Dataset entries:
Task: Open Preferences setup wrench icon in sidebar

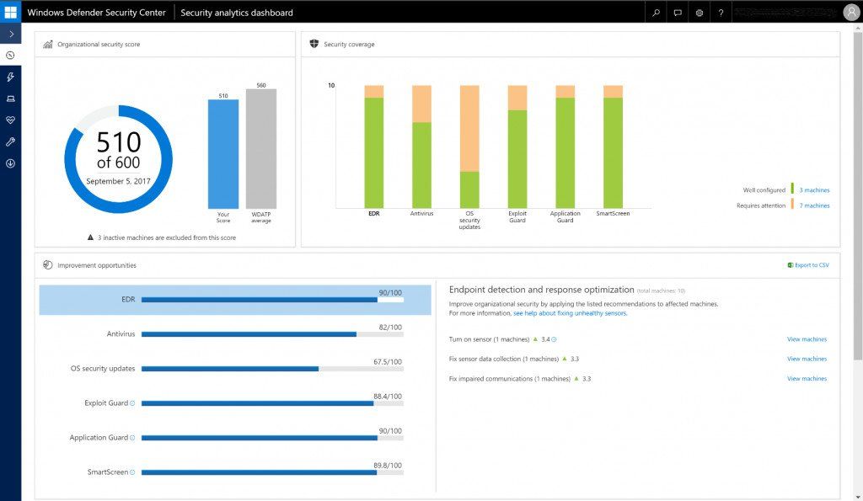Action: 10,141
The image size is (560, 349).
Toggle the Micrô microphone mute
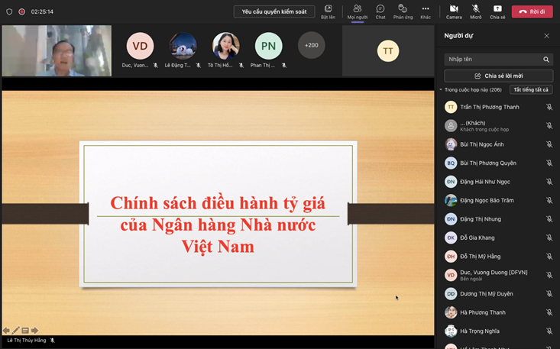point(475,11)
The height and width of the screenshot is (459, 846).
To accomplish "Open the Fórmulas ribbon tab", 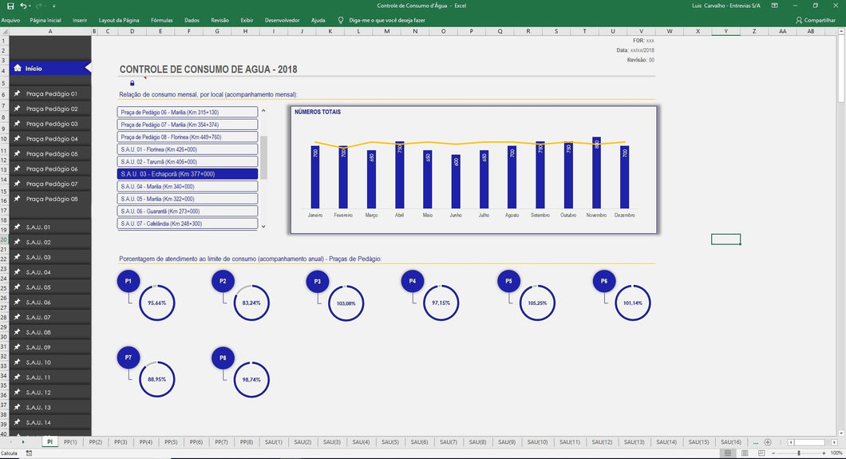I will (161, 20).
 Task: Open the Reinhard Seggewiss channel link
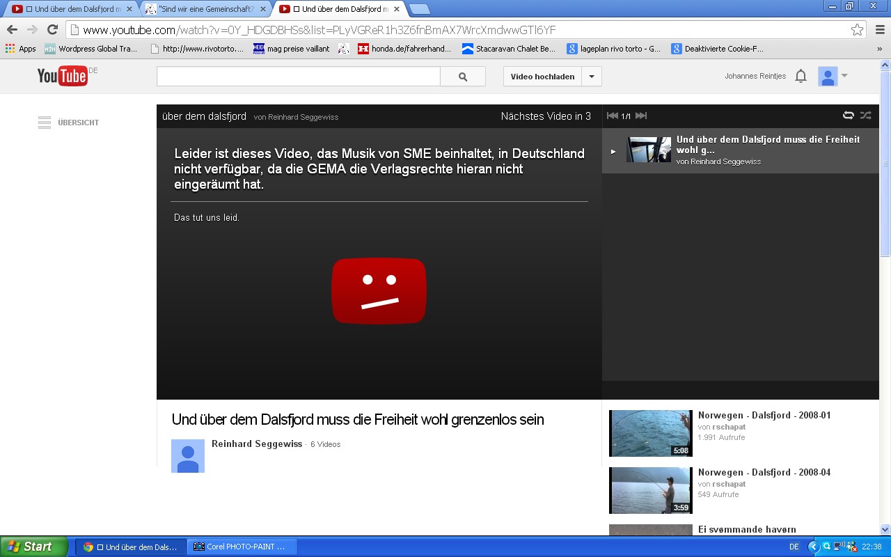tap(257, 444)
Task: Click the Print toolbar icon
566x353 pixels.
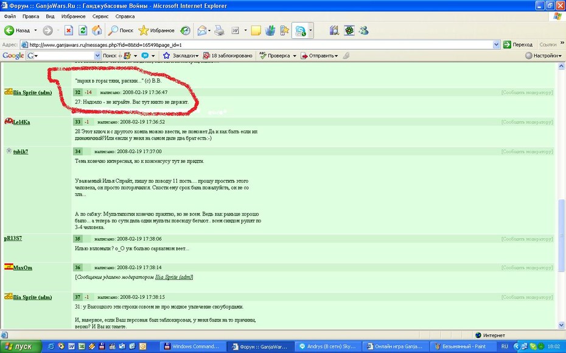Action: point(219,30)
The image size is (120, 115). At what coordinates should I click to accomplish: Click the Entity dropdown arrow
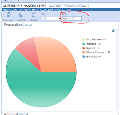point(80,18)
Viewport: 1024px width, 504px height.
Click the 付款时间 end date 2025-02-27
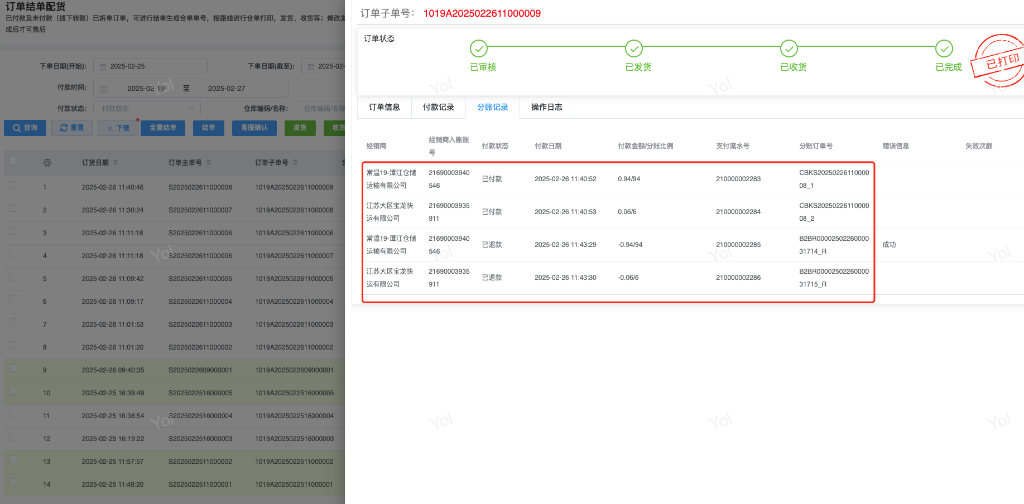coord(226,89)
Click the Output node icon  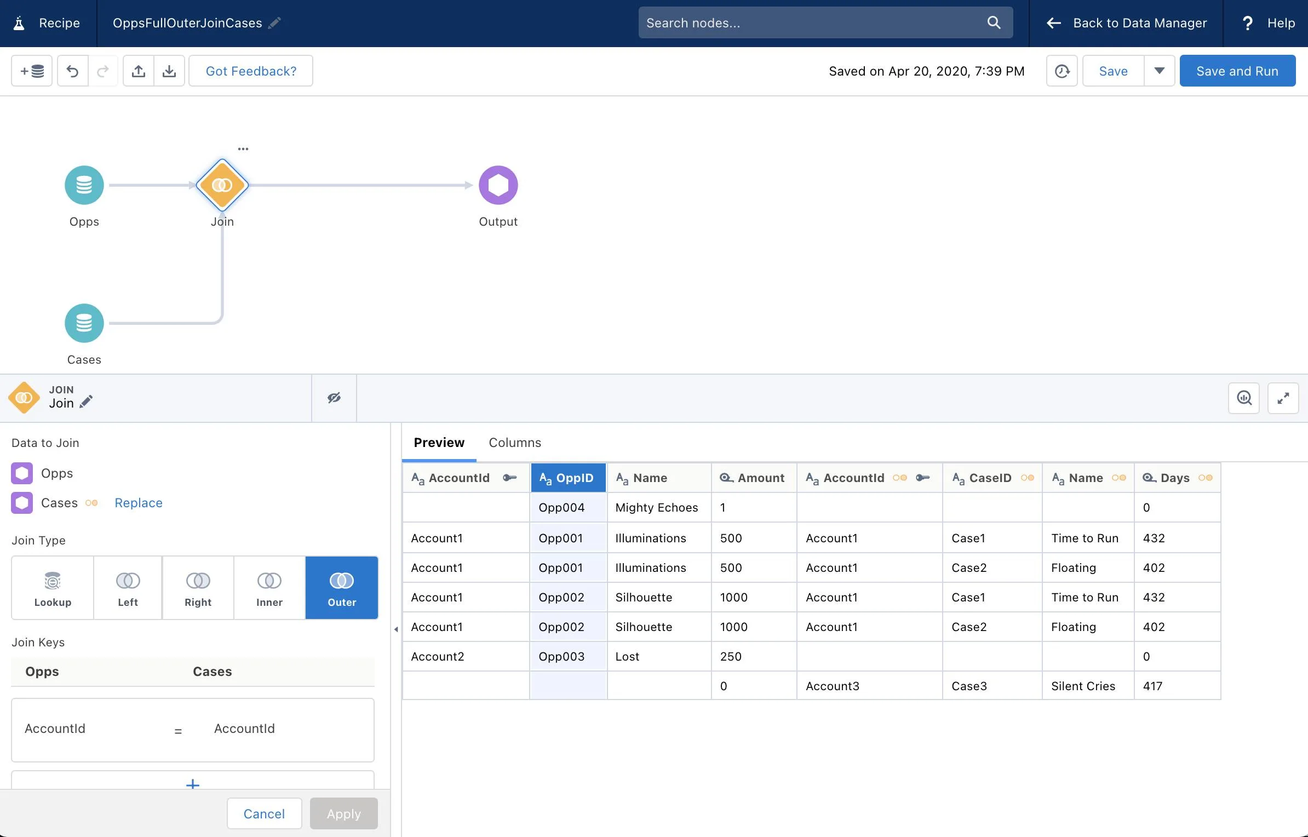[x=498, y=184]
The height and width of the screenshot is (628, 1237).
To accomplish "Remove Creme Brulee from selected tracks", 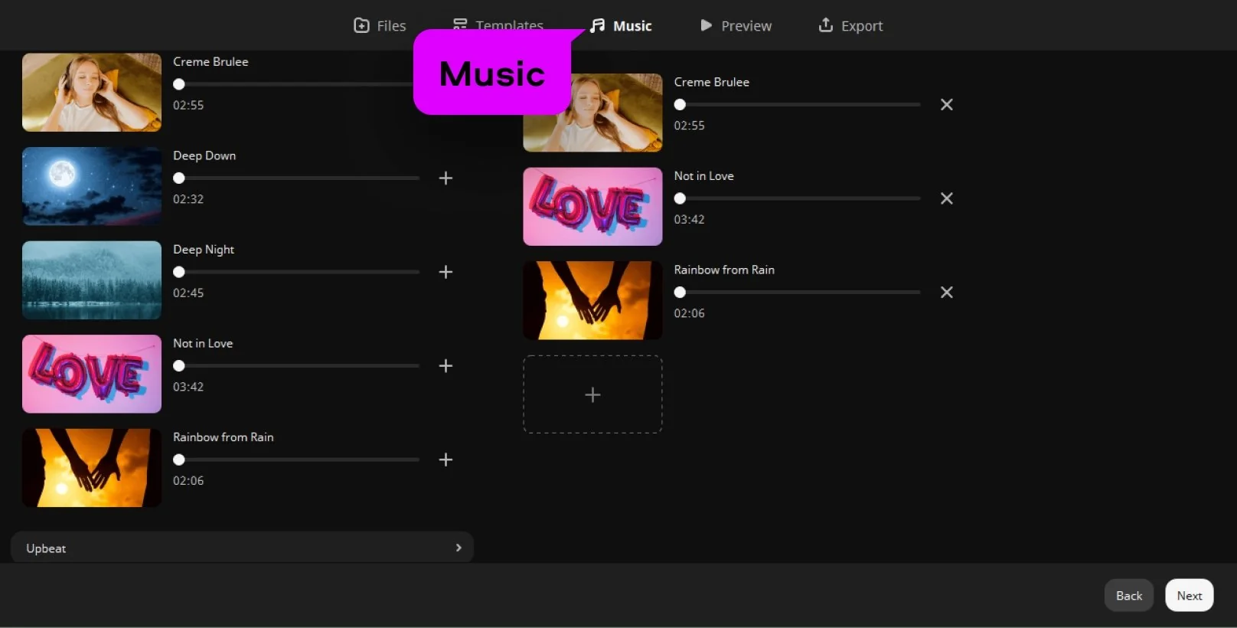I will [x=946, y=105].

▸ EXERCISE INSTRUCTIONS
Tally the lines above that include "screenshot"; give only the tally.

▸ WORKED SOLUTION
2